The reduced expression of p.Tyr176His mutation is consistent with previous findings that artificial mutations that inactivate the Myo9b motor domain decrease protein MYO9B levels. In addition, this mutant did not accumulate at Rac1‐induced lamellipodia, demonstrating that its motor function is impaired. This tyrosine residue is highly conserved in myosins, and an analogous mutation (p.Tyr115His) in beta‐cardiac myosin II (MYH7) causes a dominantly inherited cardiomyopathy [25]. Cytoskeleton remodeling is a fundamental process not only in migrating cells but also for synaptic maintenance in neurons [26]. Interestingly, Myo9b has been found to inhibit RhoA signaling and modulate dendritic morphogenesis in cortical neurons [27]. Overactivated RhoA signaling in neurons has been reported in several neurodegenerative disorders. This is a direct consequence of gene mutations or, indirectly, a result of imbalance between Rac1 and RhoA, which have opposite functions on cytoskeletal remodeling [28]. Two other forms of demyelinating CMT have also been associated with a gain of function of RhoA GTPase activity. Mutations in ARHGEF10, a RhoA regulator, result in RhoA activation and low nerve conduction velocities [29]. Loss of function of INF2, another RhoA regulator, results in RhoA activation and CMT [30].
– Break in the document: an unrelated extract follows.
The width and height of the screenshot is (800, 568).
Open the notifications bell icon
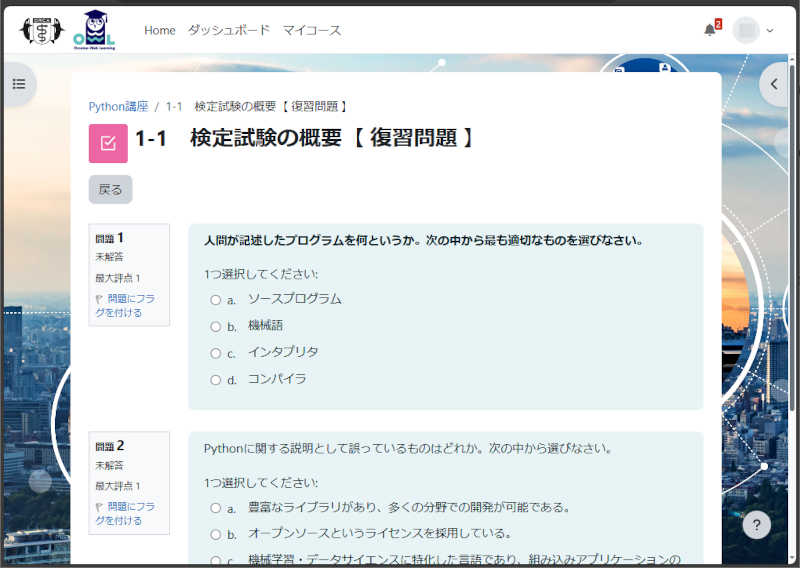(x=710, y=30)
We found that one variant in MYO9B is associated with isolated OA. Approximately 30%–50% of patients with primary OA have mutations in OPA1 or mitochondrial DNA (LHON) [5], and 50%–60% of OA cases remain without a genetic diagnosis. Whether MYO9B mutations cause OA needs confirmation.

AUTHOR CONTRIBUTIONS

Conception and design of the study: Alessandra Bolino. Acquisition and analysis of data: all authors. Alessandra Bolino wrote the paper with the contribution of Matt Danzi, Davide Pareyson, Steven S. Scherer, Fiore Manganelli, and Martin Bähler.

CONFLICT OF INTEREST

The authors have declared no conflict of interest for this article. S.S.S. has served on the scientific advisory board for Mitochondria in Motion and Disarm, and has consulted for Pfizer, Eli Lilly, Applied Therapeutics, Passage Bio, and Toray Industries.
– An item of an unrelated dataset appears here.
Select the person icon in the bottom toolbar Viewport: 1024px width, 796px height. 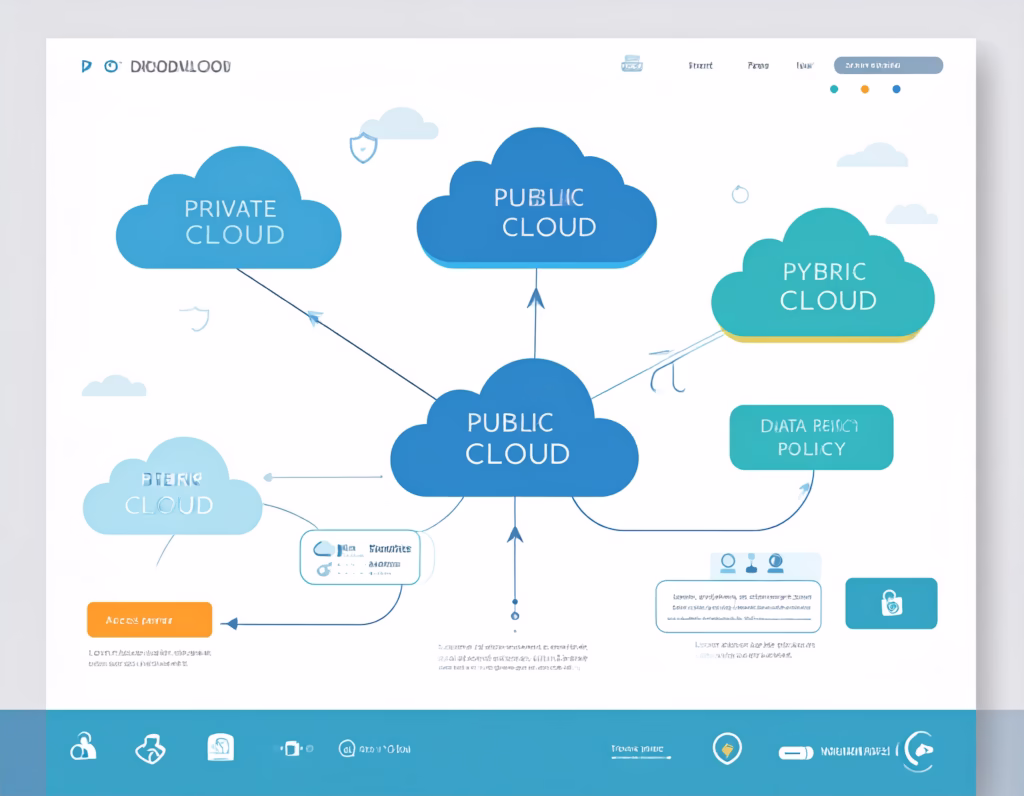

Cipriani S, Guerrero‐Valero M, Tozza S, et al. Mutations in MYO9B are associated with Charcot–Marie–Tooth disease type 2 neuropathies and isolated optic atrophy. Eur J Neurol. 2023;30:511‐526. doi: 10.1111/ene.15601

DATA AVAILABILITY STATEMENT

The data that support the findings of this study are available from the corresponding author upon reasonable request.